ASP.NET Web API Backend: Part 1
In the last few lessons, we learned about the Backend development with C#, relational databases, and that ASP.NET Core is the framework for building web applications with C#. This is all prerequisite knowledge for what we are about to do now.
I’m going to show you how we can build a RESTful Web API with C# and ASP.NET.
This is going to be a practical example which you can directly apply to real world projects.
Our simple app will contain one RESTful Web API controller with endpoints to perform CRUD operations. Later, we will use Entity Framework to persist data to a SQL Server database.
Let’s get started.
You can download the finished version of this backend development sample: part 1 from our GitHub page
Create Project
Open up Visual Studio 2022 and create a new project. Here is where the confusion begins since there are so many options to choose from! Typing Web API will narrow the list down a bit.

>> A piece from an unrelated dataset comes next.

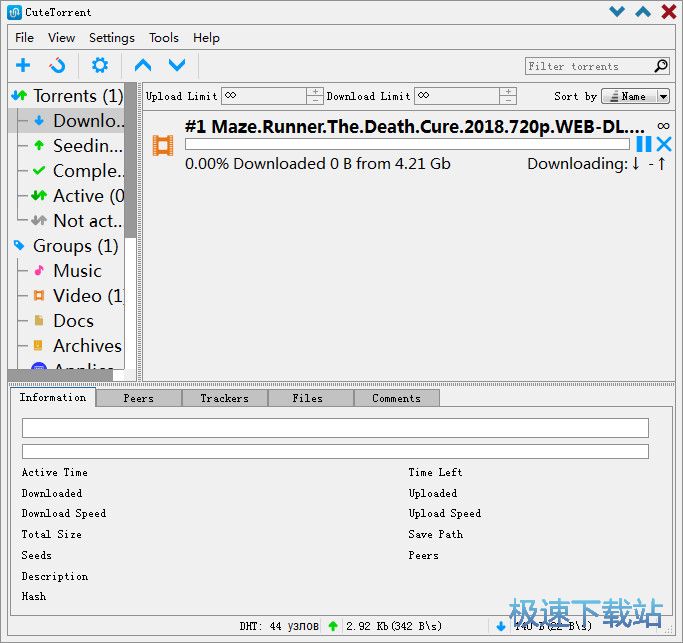
Task: Click the torrent download progress bar
Action: (407, 144)
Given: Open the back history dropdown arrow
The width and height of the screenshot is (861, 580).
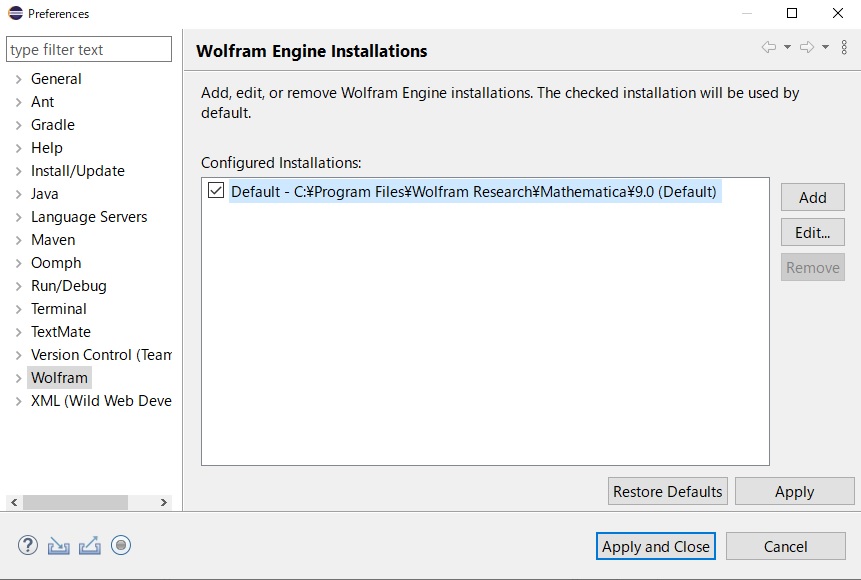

A web API is a program that runs on a server. It contains business logic that manipulates data in a database. Functionality is exposed via API endpoints so that some kind of user interface can sit on top of that and control it. In this tutorial, we’ll use a developer tool called Postman to interact with the endpoints directly instead of building a user interface. Later, we will adapt the front-end client we created in the first module to use this web API.
The project template we’ll choose for this is the one called ASP.NET Core Web API. This one is the most practical since it’s got a bit of code already done for us. Once you become a skilled ASP.NET developer, using Nano ASP.NET Boilerplate can save you a lot of effort when building new projects instead of using these basic project templates.
Once you select ASP.NET Core Web API, continue to the next screen and select the latest .NET version. Our simple application won’t have any authentication. Just leave all the other options with their default selection.
Create an API Controller
First remove the sample Weather controller / class from the project – these are created by default as part of the ASP.NET Core Web API template.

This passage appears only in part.